**Written exercise A:** Copy out the lines of the records word for word, starting with the line that contains "Image resolution: width=182" and going on through the line that contains "point(101,307)".
━━ Excerpt provided
# Sticky  Social Media and Officer Safety



## Hush

Officer Safety: Facebook and First Responders
Social media changed the way we connect to people, share information, and research everything from brand names to events. Privacy and safety concerns increase as more people engage in social media. Simply because of the job they have, law enforcement and other first responders become a target (see second article below from FBI.) and need to be extra careful what personal information is publicly available via social media.
Information and pictures posted on sites like Facebook can be tagged with location information, making it easy for someone to find a home, school, or vacation house. Someone with a grudge could potentially use this information to target an officer, their property, or their family.
Some workplaces take strong stances on social media by not allowing employees to have accounts, but most either stress safety or directly address what is and isn't allowed to be posted. In that case, individuals must select what and how much to post, deciding how best to balance their personal or family information security.
━━━━
**Written exercise B:** From the article on social media and officer safety, reproduce the passage starting with "Information and pictures" and going on through "family information security." word for word.
━━ Data section
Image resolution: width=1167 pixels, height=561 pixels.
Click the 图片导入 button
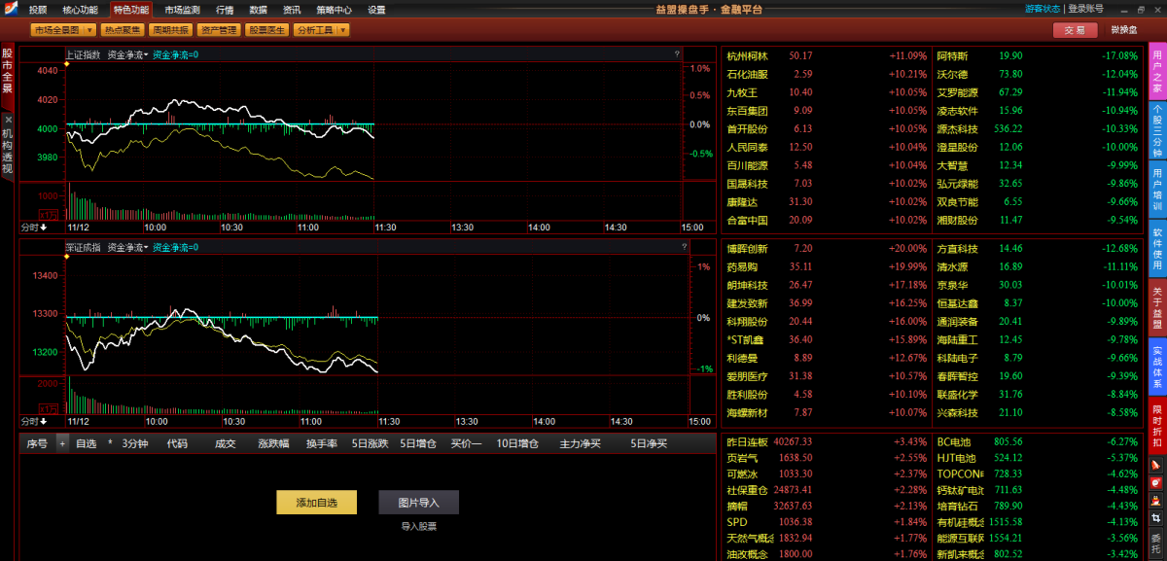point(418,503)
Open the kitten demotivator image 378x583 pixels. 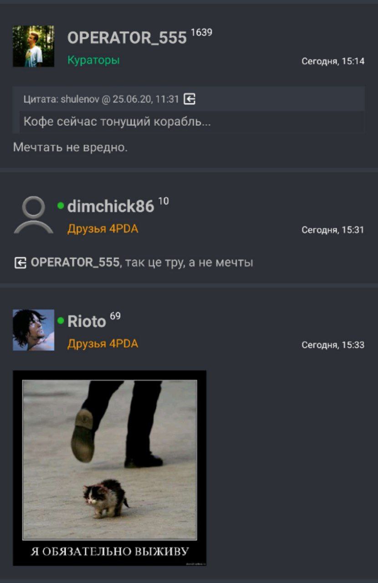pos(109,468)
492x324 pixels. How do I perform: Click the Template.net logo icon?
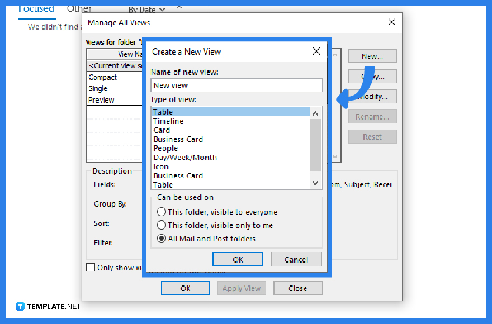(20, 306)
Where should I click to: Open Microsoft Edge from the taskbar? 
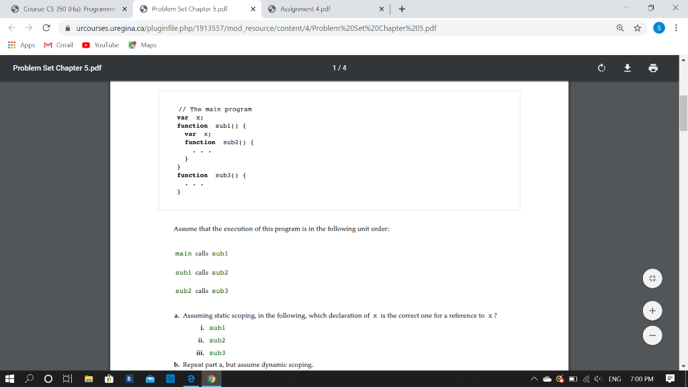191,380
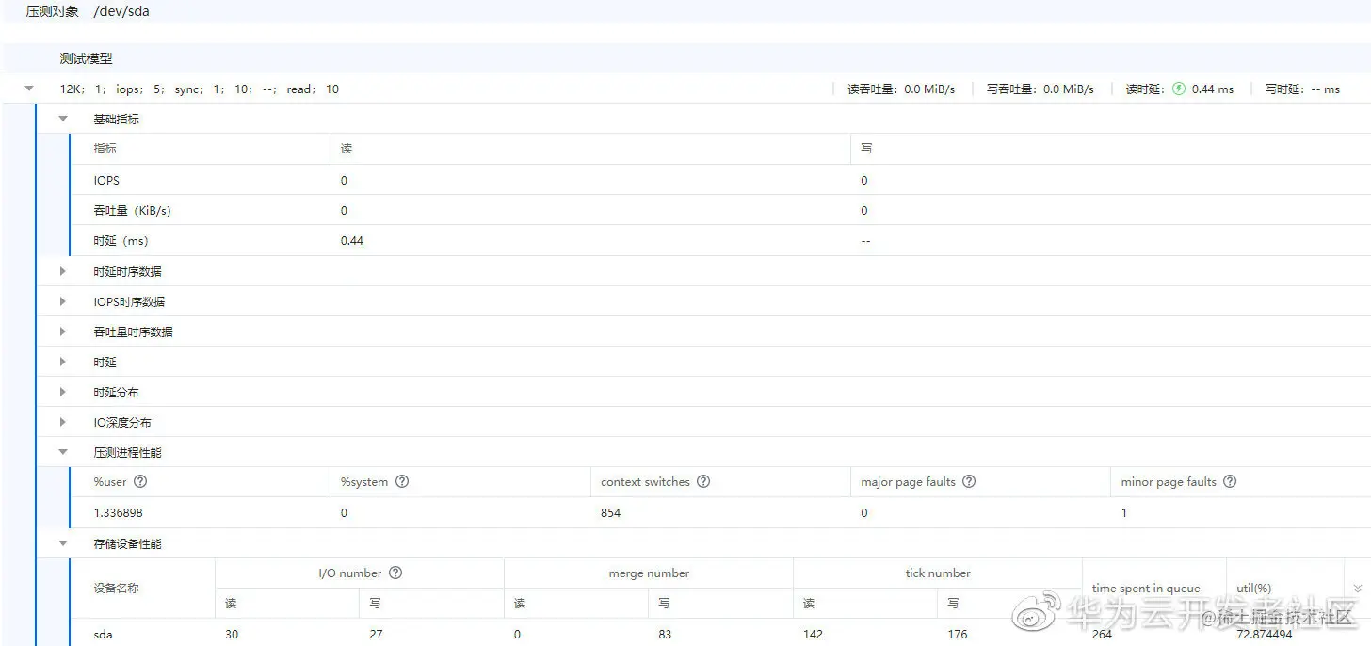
━━━━
━━ Data section
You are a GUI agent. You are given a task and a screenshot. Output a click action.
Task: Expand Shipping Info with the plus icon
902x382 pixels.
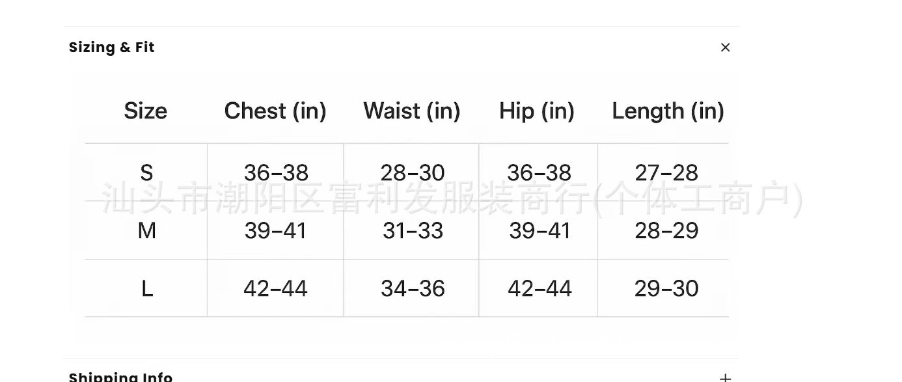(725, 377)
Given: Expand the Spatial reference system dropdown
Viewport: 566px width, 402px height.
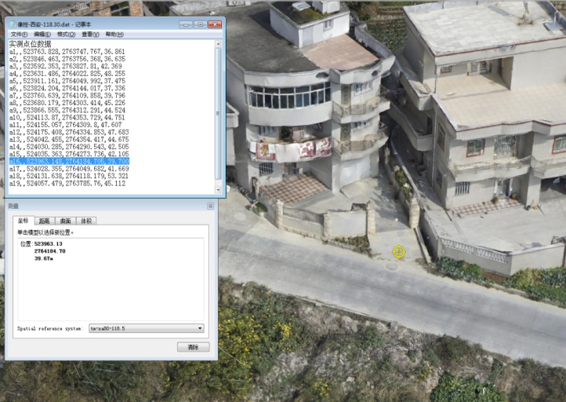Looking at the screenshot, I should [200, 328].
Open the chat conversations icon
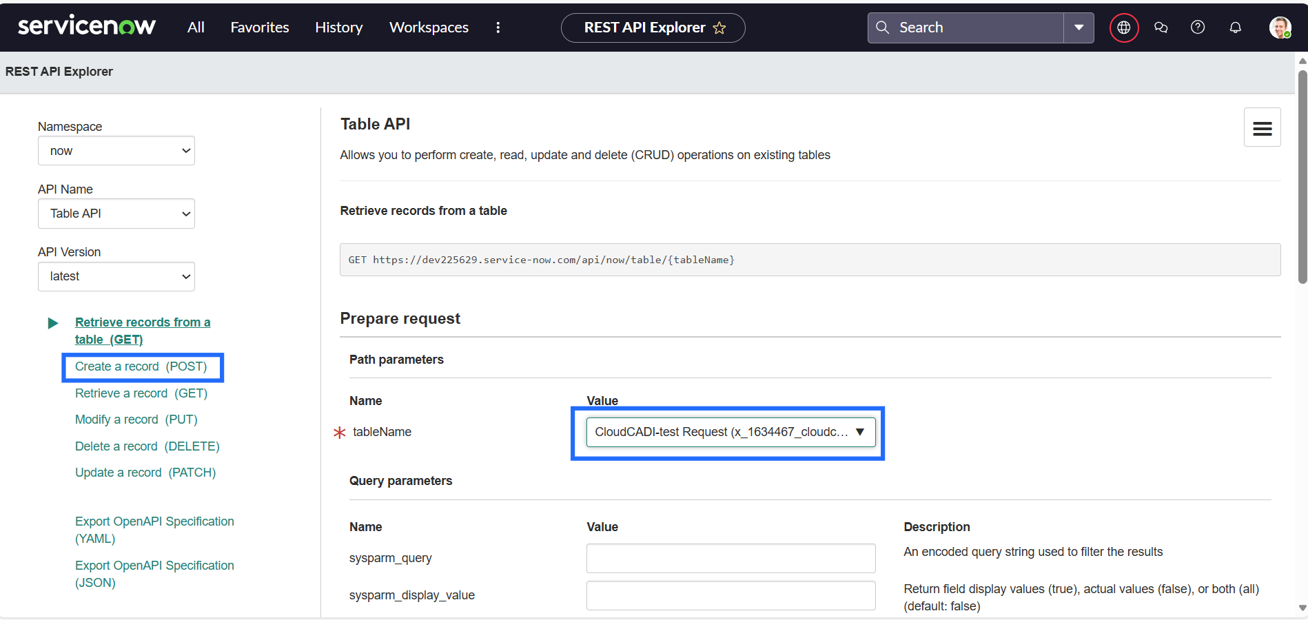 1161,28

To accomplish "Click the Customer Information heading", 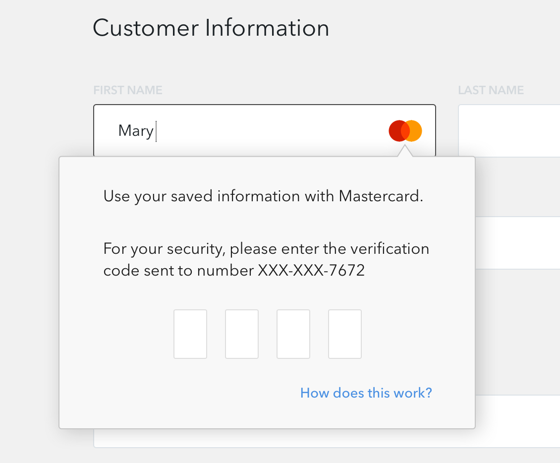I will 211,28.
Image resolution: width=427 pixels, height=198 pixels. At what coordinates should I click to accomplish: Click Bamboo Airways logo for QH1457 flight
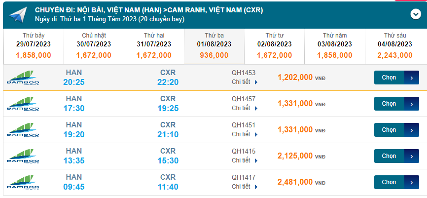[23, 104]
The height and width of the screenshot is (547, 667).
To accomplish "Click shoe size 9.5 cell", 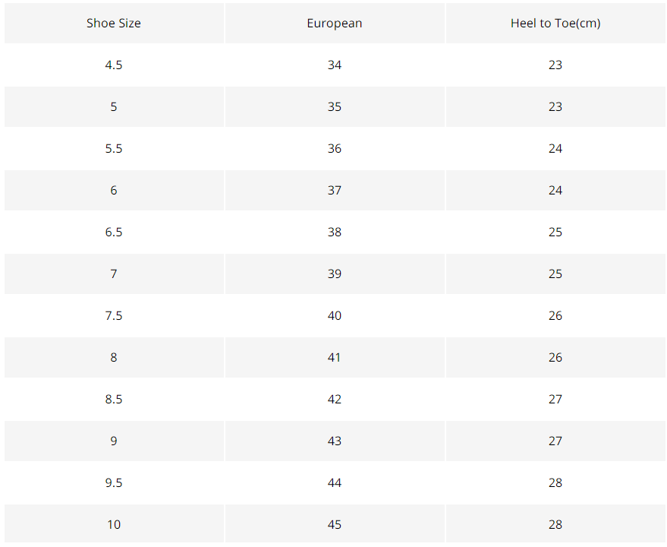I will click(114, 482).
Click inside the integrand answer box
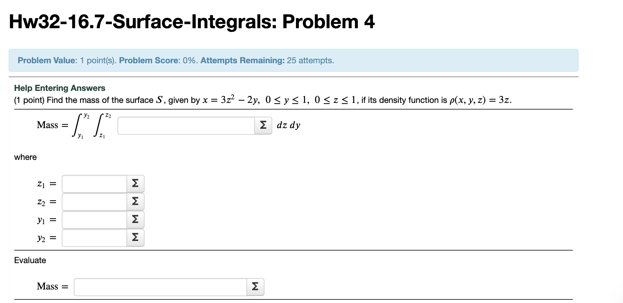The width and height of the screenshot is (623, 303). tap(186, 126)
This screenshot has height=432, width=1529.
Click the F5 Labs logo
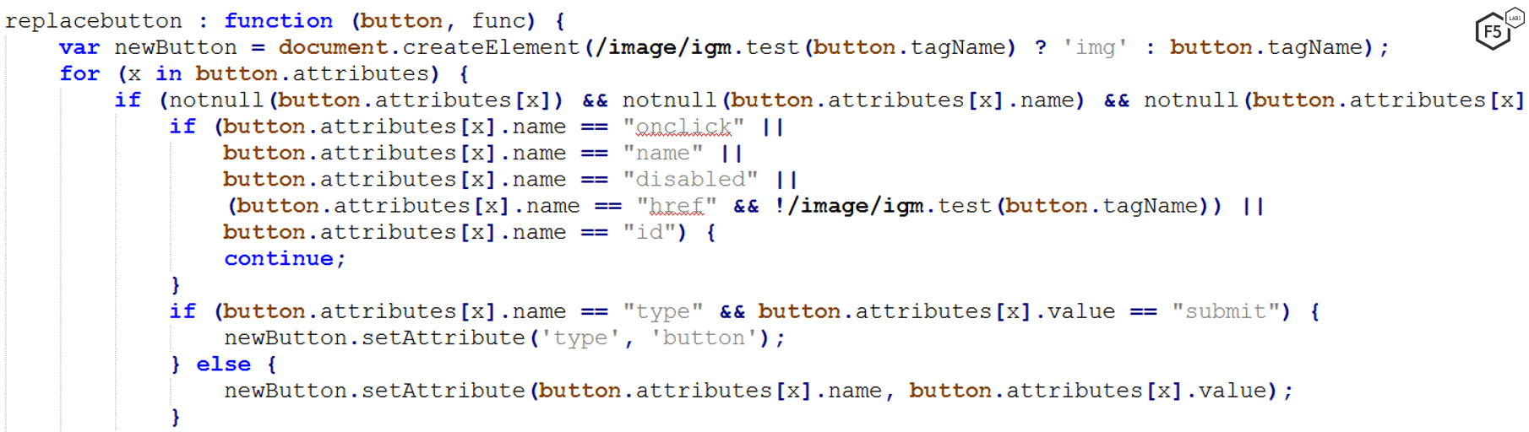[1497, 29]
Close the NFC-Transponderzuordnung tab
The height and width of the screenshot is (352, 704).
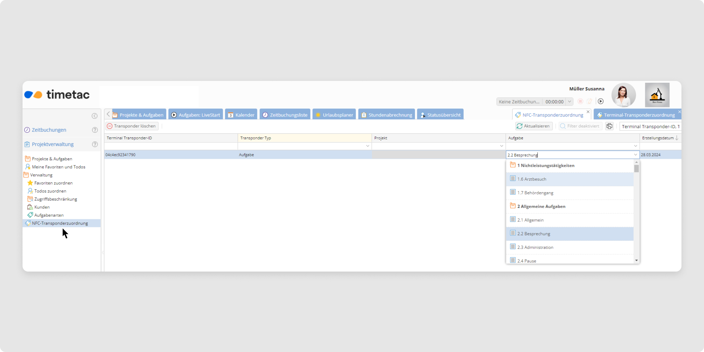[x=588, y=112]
━━━━
━━ Data section
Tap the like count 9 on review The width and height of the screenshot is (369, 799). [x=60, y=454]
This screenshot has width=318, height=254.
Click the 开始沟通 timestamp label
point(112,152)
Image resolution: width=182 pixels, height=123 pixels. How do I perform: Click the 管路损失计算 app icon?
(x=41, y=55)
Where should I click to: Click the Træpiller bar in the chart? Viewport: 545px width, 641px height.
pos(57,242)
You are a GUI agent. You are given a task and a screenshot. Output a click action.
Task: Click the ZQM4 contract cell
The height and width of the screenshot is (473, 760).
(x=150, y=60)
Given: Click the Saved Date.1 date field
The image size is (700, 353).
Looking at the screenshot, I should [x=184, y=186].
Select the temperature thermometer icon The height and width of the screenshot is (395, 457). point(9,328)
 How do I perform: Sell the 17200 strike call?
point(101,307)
━━━━
**Full solution A:**
Image resolution: width=182 pixels, height=123 pixels. How do I perform: Click the 管路损失计算 app icon?
(x=41, y=55)
Where should I click to: Click the Træpiller bar in the chart? Viewport: 545px width, 641px height.
pos(57,242)
You are a GUI agent. You are given a task and a screenshot. Output a click action.
Task: Click the ZQM4 contract cell
The height and width of the screenshot is (473, 760).
(x=150, y=60)
Given: Click the Saved Date.1 date field
The image size is (700, 353).
Looking at the screenshot, I should [x=184, y=186].
Select the temperature thermometer icon The height and width of the screenshot is (395, 457). point(9,328)
 How do I perform: Sell the 17200 strike call?
point(101,307)

**Full solution B:**
Information and pictures posted on sites like Facebook can be tagged with location information, making it easy for someone to find a home, school, or vacation house. Someone with a grudge could potentially use this information to target an officer, their property, or their family.
Some workplaces take strong stances on social media by not allowing employees to have accounts, but most either stress safety or directly address what is and isn't allowed to be posted. In that case, individuals must select what and how much to post, deciding how best to balance their personal or family information security.